Township Attorney Michael J. Herbert said he is preparing an ordinance that would prohibit the boxes in the municipality while specifying locations deemed appropriate for newspaper vending boxes. The ordinance is still being drafted and is not expected to go before the Township Council at its regularly scheduled agenda session Monday night, Mr. Herbert said.
There is a distinction between newspapers and periodicals whose free speech is protected under the First Amendment and commercial advertising, the attorney said.
"Peddling or hawking products in the public right-of-way is not protected under the First Amendment," Mr. Herbert said.
In 2001, officials in Princeton Borough, where Mr. Herbert also is the municipal attorney, similarly grappled with the issue of newspaper vending machines and what are known as plastic honor boxes. He said the machines and boxes cluttered up Nassau Street, which is part of state-owned Route 27. The attorney said there used to be about 130 honor boxes along portions of Nassau Street before an agreement was hashed out with state transportation and press officials permitting the borough to enforce controls.
The problem area that first prompted West Windsor to contemplate township-wide measures of its own is the stretch of Mercer County-owned Route 571 in front of the Acme grocery story near Alexander Road. Mr. Herbert said the cluster of honor boxes that have sprung up there is a health and safety hazard and an eyesore.

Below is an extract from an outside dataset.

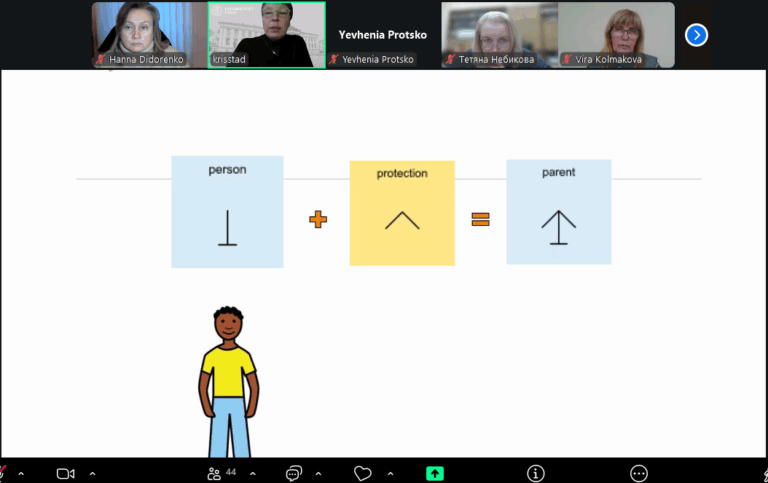
Task: Toggle the muted microphone icon
Action: (x=3, y=473)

"These are commercial enterprises using the public right-of-way to privately advertise," Mr. Herbert said, noting that the jurisdictional issues that arose in the borough do not apply in the case of the county road.
Borough regulations require permission for locating a box in the public right-of-way. There now exists an ordinance in West Windsor regulating newspaper and honor boxes, but it doesn’t distinguish between the two. The ordinance being crafted now would make such a distinction and include an explicit ban on honor boxes, Mr. Herbert said.
Township Councilwoman Kristin Appelget said that what started out as a few newspaper vending machines on the subject stretch of Route 571 has grown into a line of 20 or more honor boxes for real estate and apartment finder publications. The councilwoman said she looks forward to a discussion by the council on the ordinance being drafted.
"There are issues of free speech that we have to consider," Ms. Appelget said. "As a council, we haven’t yet had a complete discussion of that."
Council Vice President Alison Miller said the boxes have been an issue for some time for residents and officials working to make that part of Route 571 a walkable downtown for West Windsor. She said past efforts to have them removed have run up against the free-speech argument, which she said does not apply here.
"We just want the right to move them, and the right to not have them block the sidewalk, and the right not to have to pay to move them," Ms. Miller said. "We consider it a public safety question. I think that everybody in town sees that if we don’t do this, then we’re really not serious about maximizing the value of our little downtown."